__記述課題__. 下に示す「車中雪」の本文を、最後の歌の後から書き継いでください。

__提供された抜粋__.
※ ※ ※
第3問 次の文章は、「車中雪」という題で創作された作品の一節である(『草縁集』所収)。主人公が従者とともに桂(京都市西 京区の地名)にある別邸(本文では「院」)に向かう場面から始まる。これを読んで、後の問い(問1~4)に答えよ。なお、設問の 都合で本文の上に行数を付してある。(配点50)

桂の院つくりそへ給ふものから、あからさまにも渡り給はざりしを、友待つ雪にもよほされてなむ、ゆくりなく思し立たすめる。かうやうの御歩きには、源少将、藤式部をはじめて、今の世の有職と聞こゆる若人のかぎり、必ずしも召しまつはした ねたりしを、とみのことなりければ、かくとだにもほのめかし給はず、「ただ親しき家司四人五人して」とぞ思しおきて給ふ。

やがて御車引き出でたるに、「空より花の」とうち興じたりしも、めでゆくまにまにいつしかと散りうせぬるは、かくてやみぬとにやあらむ。「さるはいみじき出で消えにこそ」と、人々死に返り妬がるを、「げにあへなく口惜し」と思せど、「さて引き返さむも人目悪かめり。なほ法輪の八講にことよせて」と思しなりて、ひたやりに急がせ給ふほど、またもつつ闇に曇りみちて、ありしよりけに散り乱れたれば、道のほとりに御車たてさせつつ見給ふに、何がしの山、くれがしの河原も、ただ時の間に面変はりせり。

かのしぶしぶなりし人々も、いといたう笑み曲げて、「これや小倉の峰ならまし」 「それこそ梅津の渡りならめ」と、口々に定め あへるものから、松と竹とのけぢめをだに、とりはづしては違へぬべかめり。「あはれ、世に面白しとはかかるをや言ふならむかし。なほここにてを見栄やさまし」とて、やがて下簾かかげ給ひつつ、

ここもまた月の中なる里ならし雪の光もよに似ざりけり

など興ぜさせ給ふほど、 かたちをかしげなる童の水干着たるが、手を吹く吹く御あと尋め来て、榻のもとにうずくまりつつ、「これ御車に」とて差し出でたるは、源少将よりの御消息なりけり。大夫とりつたへて奉るを見給ふに、「いつも後らかし給はぬを、かく、

X 白雪のふり捨てられしあたりには恨みのみこそ千重に積もれれ」
※ ※ ※
[スクリーンショットとページの位置指定データ]

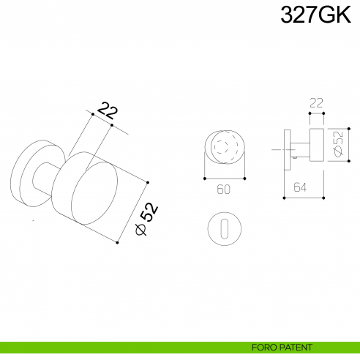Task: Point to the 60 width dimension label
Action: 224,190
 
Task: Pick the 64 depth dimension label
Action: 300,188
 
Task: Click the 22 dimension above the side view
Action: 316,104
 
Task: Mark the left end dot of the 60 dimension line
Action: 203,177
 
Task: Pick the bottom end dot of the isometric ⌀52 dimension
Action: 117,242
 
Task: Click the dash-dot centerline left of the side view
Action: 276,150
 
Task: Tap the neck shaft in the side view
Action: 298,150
※ ※ ※
__課題の解答__.
とあるを、ほほ笑み給ひて、畳紙に、

Y 尋め来やとゆきにしあとをつけつつも待つとは人の知らずやありけむ

やがてそこなる松を雪ながら折らせ給ひて、その枝に結びつけてぞたまはせたる。  

やうやう暮れかかるほど、 さばかり天霧らひたりしも、いつしかなごりなく晴れわたりて、名に負ふ里の月影はなやかに差し出でたるに、雪の光もいとどしく映えまさりつつ、天地のかぎり、白銀うちのべたらむがごとくきらめきわたりて、あやにまばゆき夜のさまなり。  

院の預かりも出で来て、「かう渡らせ給ふとも知らざりつれば、とくも迎へ奉らざりしこと」など言ひつつ、頭ももたげで、よろづに追従するあまりに、牛の額の雪かきはらふとては、軛に触れて烏帽子を落とし、御車やるべき道清むとては、あたら雪をも踏みしだきつつ、足手の色を海老になして、風を引き歩く。人々、「いまはとく引き入れてむ。かしこのさまもいとゆかしきを」とて、もろそそきにそそきあへるを、「げにも」とは思すものから、ここもなほ見過ぐしがたうて。

(注)
1友待つ雪 後から降ってくる雪を待つかのように消え残っている雪。
2思し立たす 「す」はここでは尊敬の助動詞。
3家司 邸の事務を担当する者。 後出の「大夫」はその一人。
4空より花の 『古今和歌集』の「冬ながら空より花の散りくるは雲のあなたは春にやあるらむ」という和歌をふまえた表現。
5死に返り とても強く。
6法輪の八講  「法輪」は京都市西京区にある法輪寺。「八講」は『法華経』全八巻を講義して讃える法会。
7つつ闇 まっくら闇。
8小倉の峰 京都市右京区にある小倉山。
9梅津の渡り 京都市右京区の名所。桂川左岸に位置する。
10ここにてを見栄やさまし ここで見て賞美しよう。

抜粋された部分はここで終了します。